■ Your task ■
In the entries below, find the line with "Viewport: 1512px width, 791px height." and print exactly every line from there up to and including the line with "1568x571 pixels.", with no other lines.
######
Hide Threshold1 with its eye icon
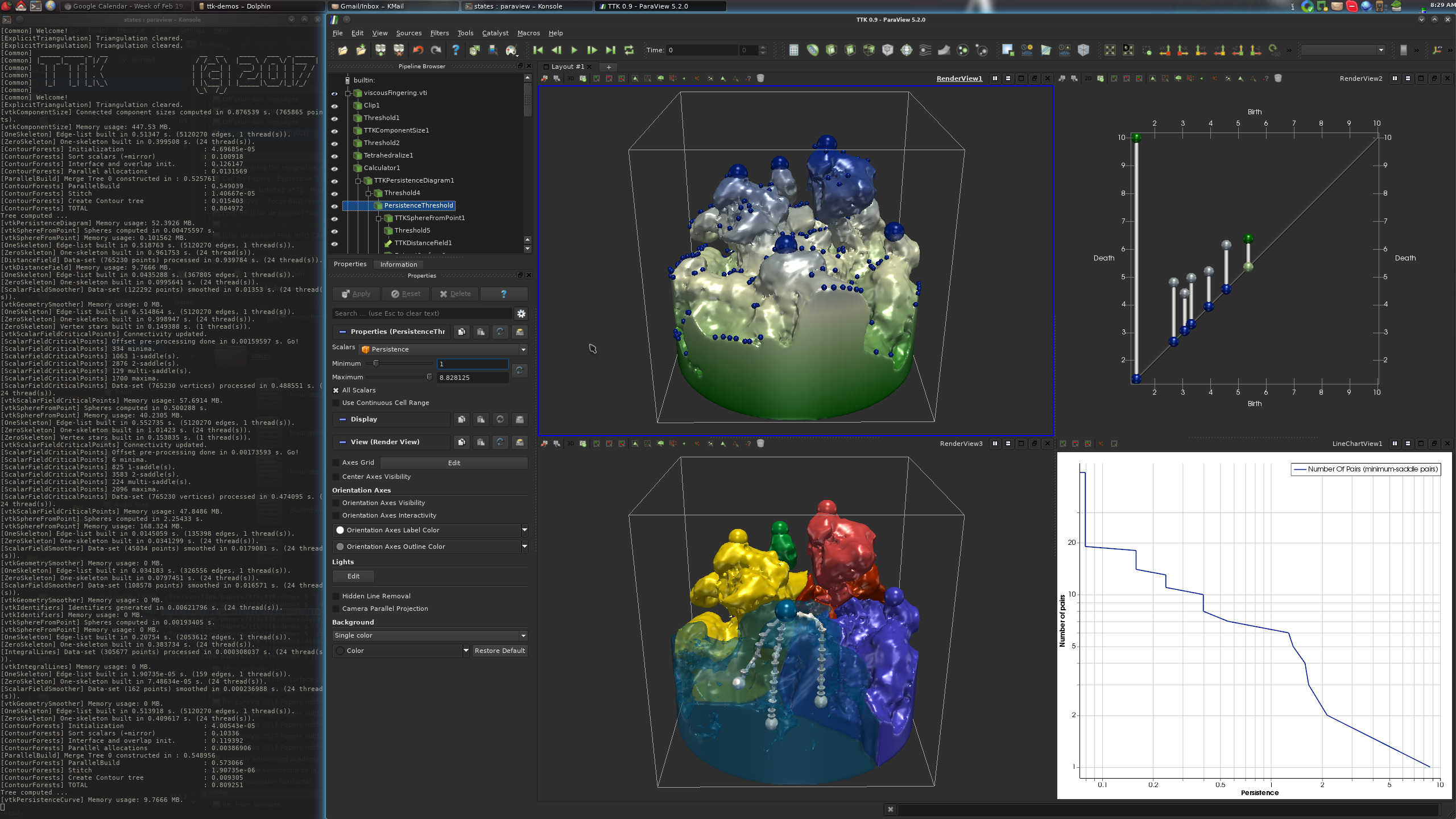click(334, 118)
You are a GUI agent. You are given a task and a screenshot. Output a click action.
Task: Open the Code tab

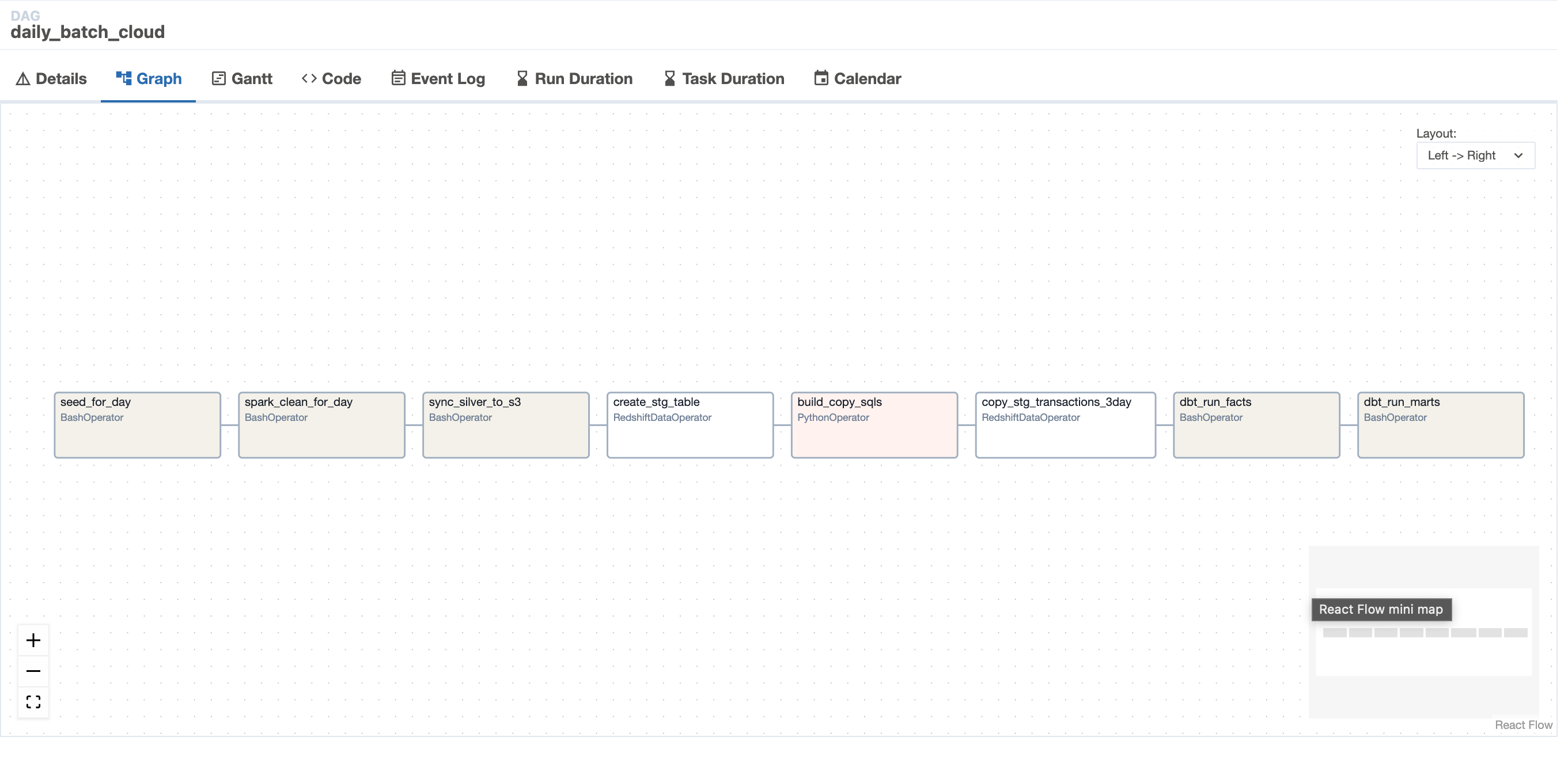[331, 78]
######
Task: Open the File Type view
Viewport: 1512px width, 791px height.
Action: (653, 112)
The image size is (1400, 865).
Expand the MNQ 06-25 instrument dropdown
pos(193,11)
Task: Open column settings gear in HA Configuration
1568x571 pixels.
######
■ Answer to this exercise ■
Viewport: 1512px width, 791px height.
Action: (653, 112)
The image size is (1400, 865).
Expand the MNQ 06-25 instrument dropdown
pos(193,11)
Task: Open column settings gear in HA Configuration
1568x571 pixels.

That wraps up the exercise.